[Dataset entries]
# # # # # # #

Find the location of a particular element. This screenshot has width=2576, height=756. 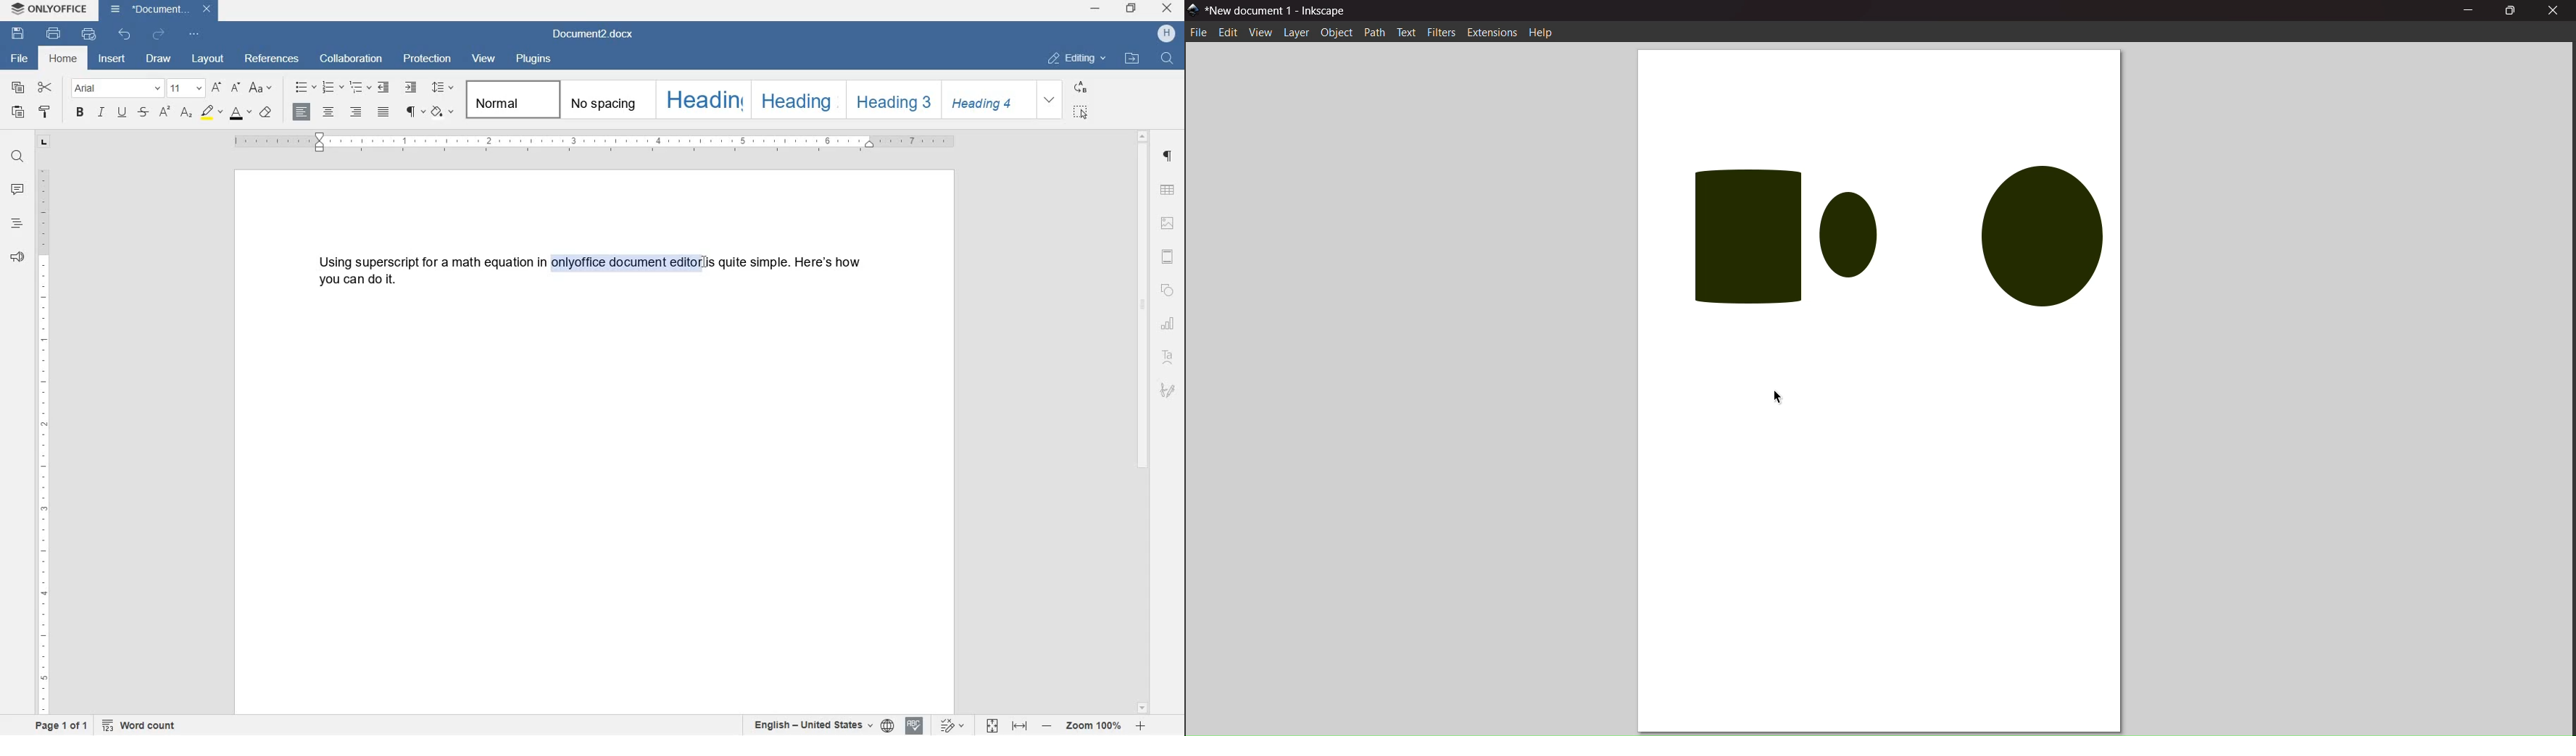

HEADING 1 is located at coordinates (701, 100).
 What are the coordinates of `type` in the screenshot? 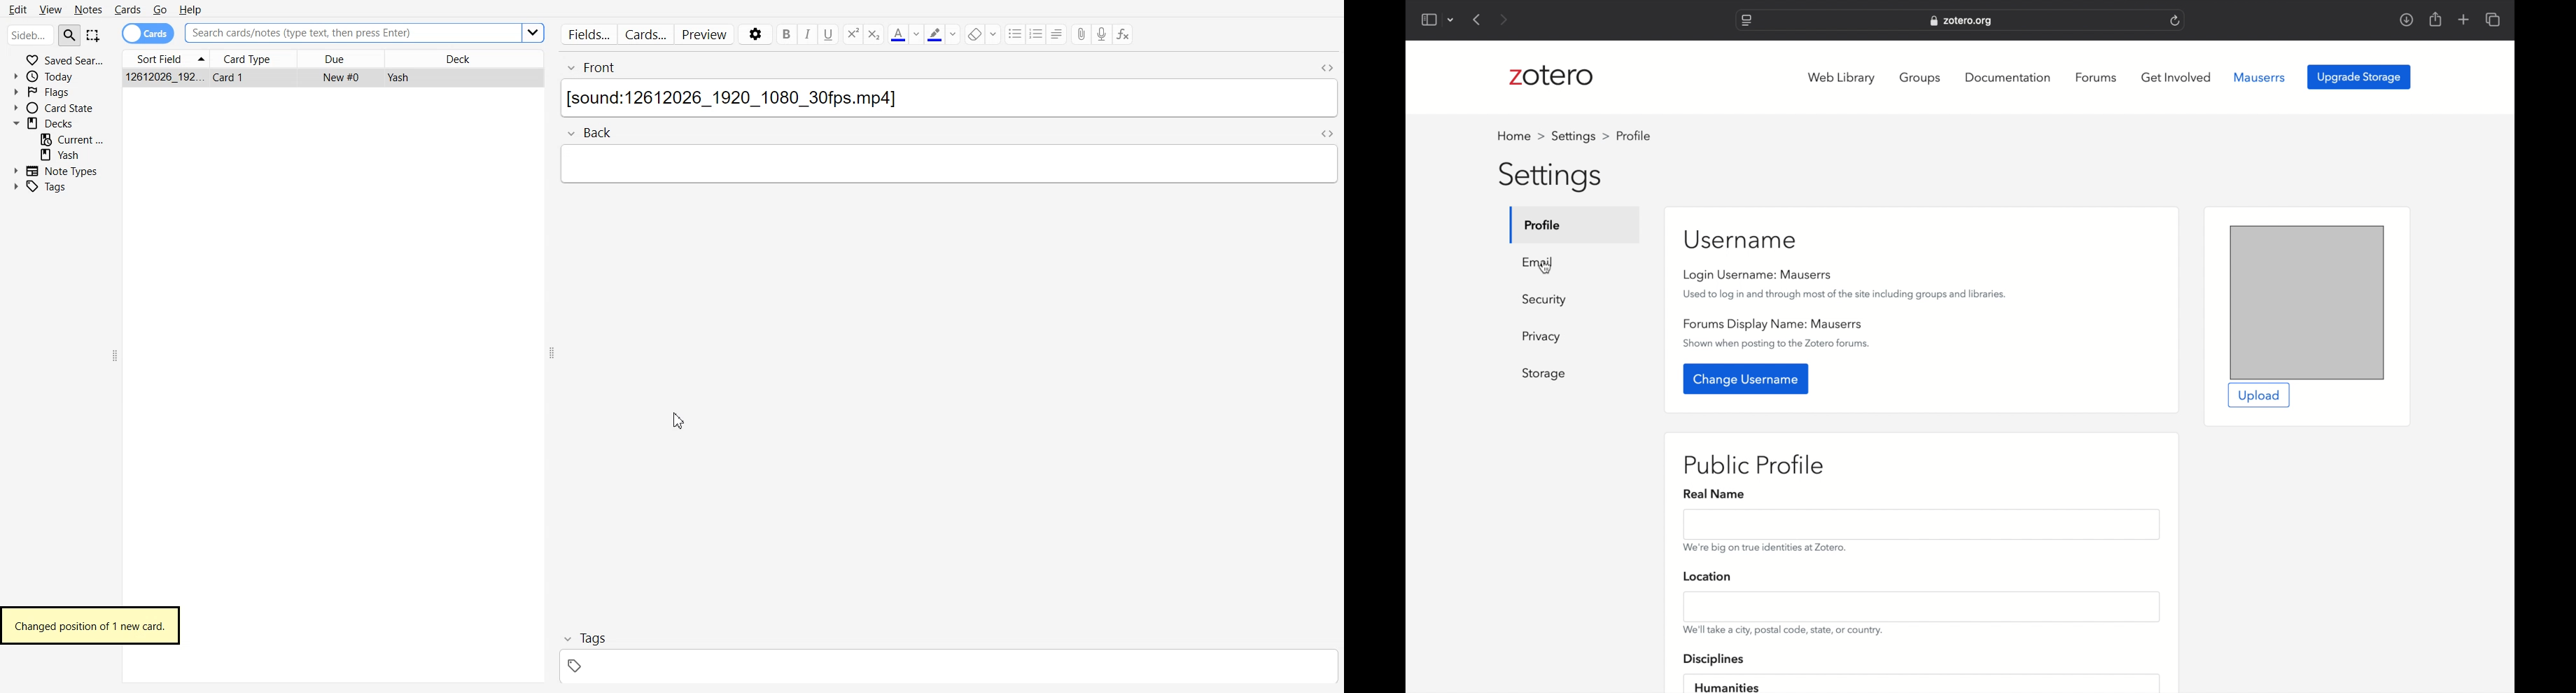 It's located at (947, 164).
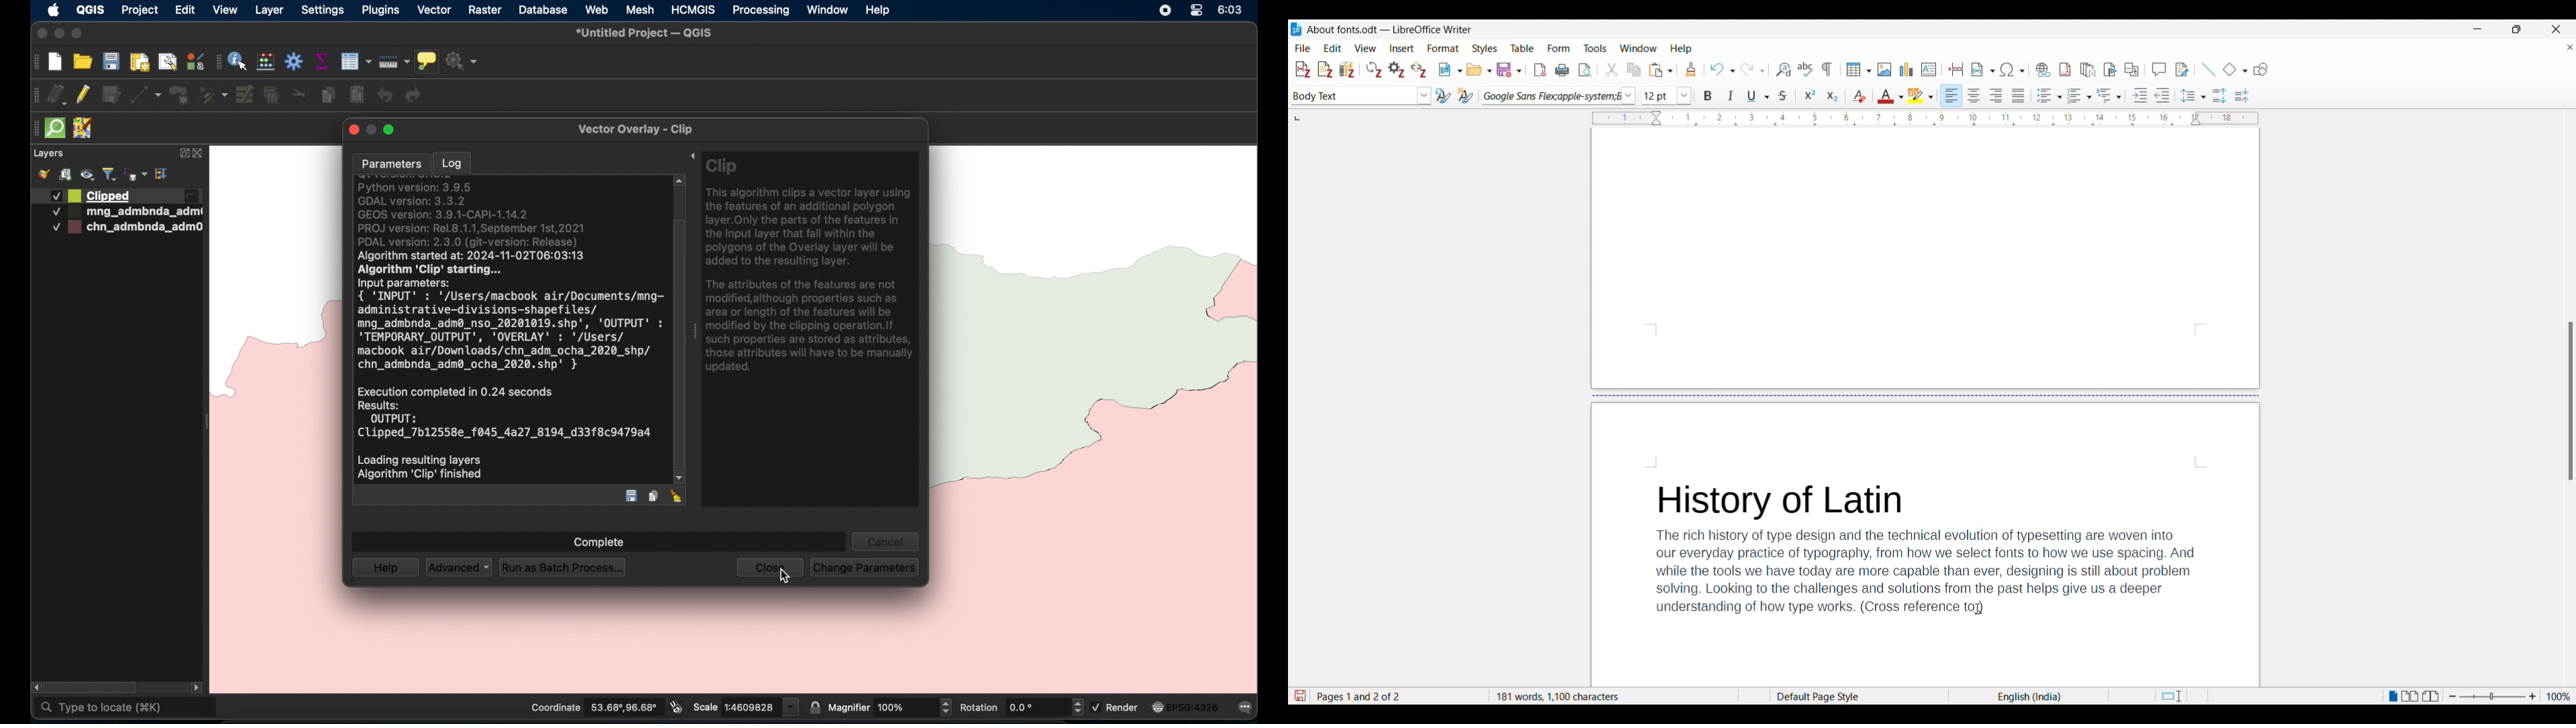  What do you see at coordinates (1164, 10) in the screenshot?
I see `screen recorder icon` at bounding box center [1164, 10].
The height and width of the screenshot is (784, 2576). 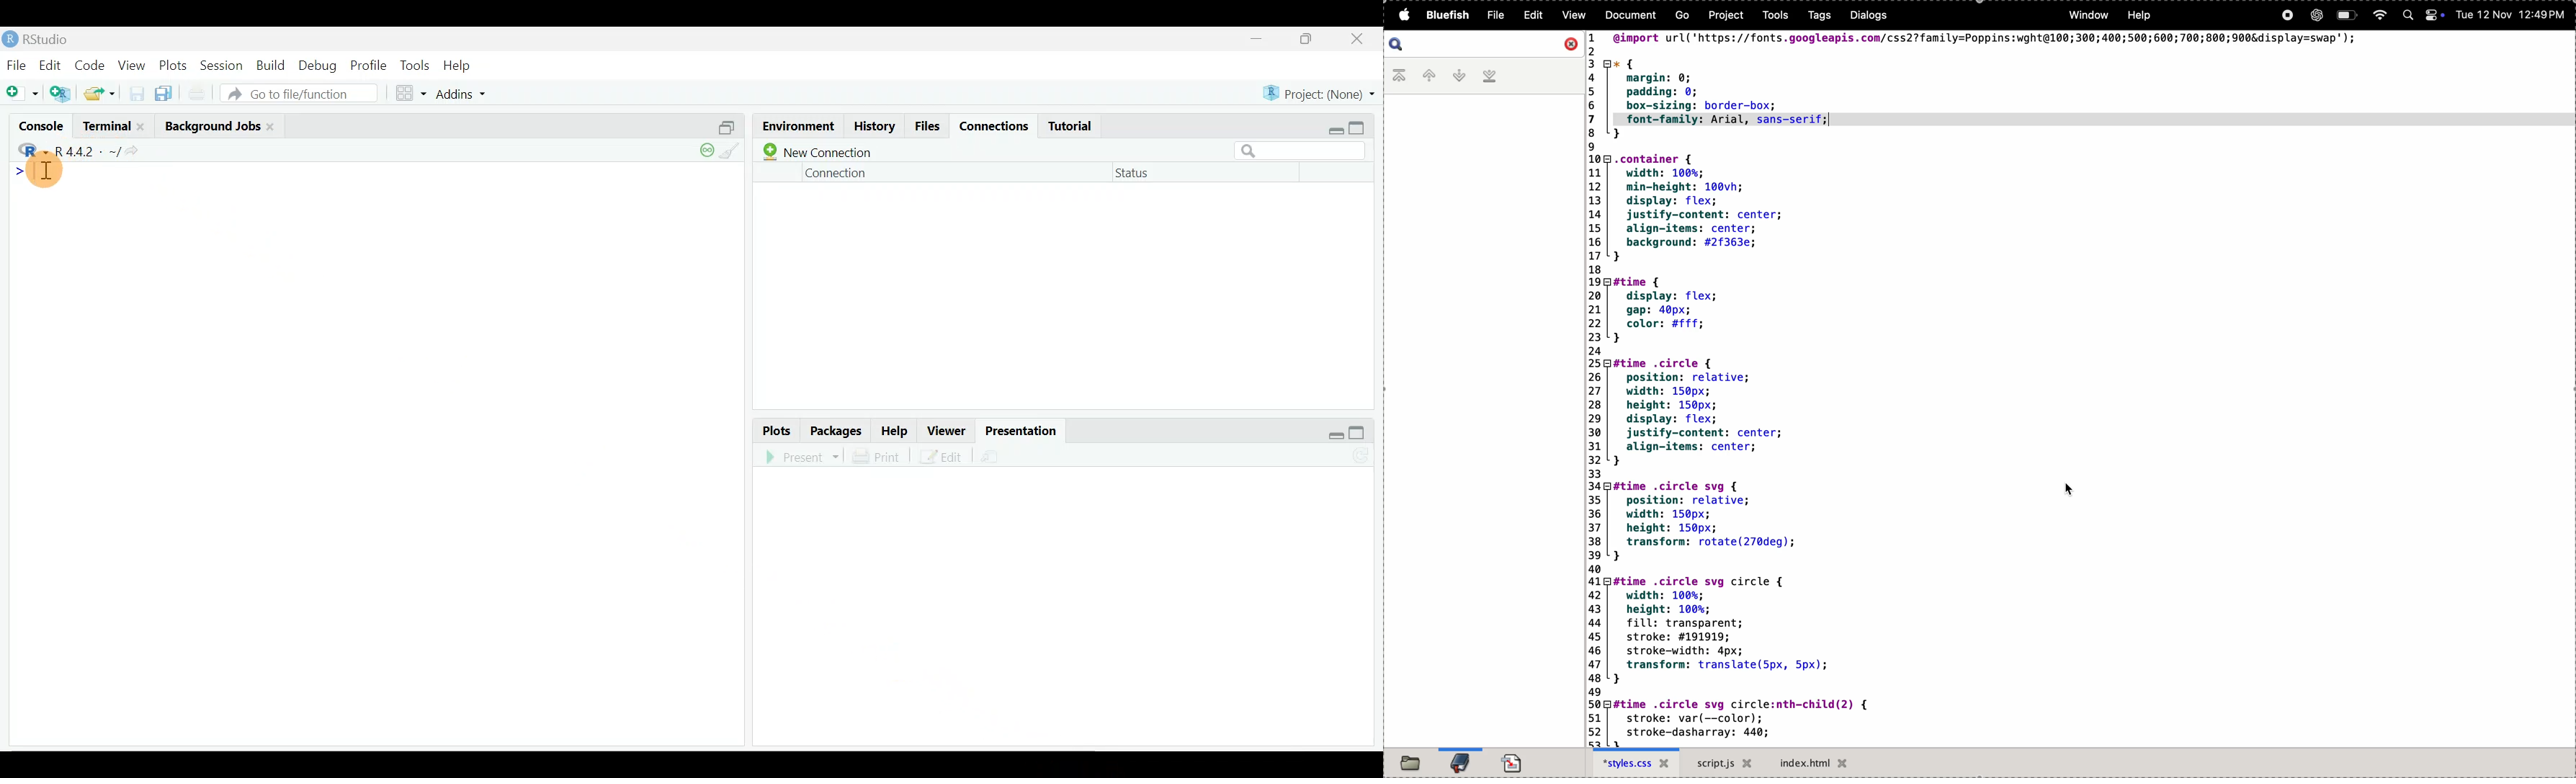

# # # # # # #

▶ [Exercise goal]: Lay out the lines as a JSON list of strings, starting at the beginning of the material and ending at the line containing "HEADING 1 is". Use one string per line, skip blank lines, and leave the pictures out.

▶ [Exercise result]:
[
  "Find the location of a particular element. This screenshot has width=2576, height=756. ",
  "HEADING 1 is located at coordinates (701, 100)."
]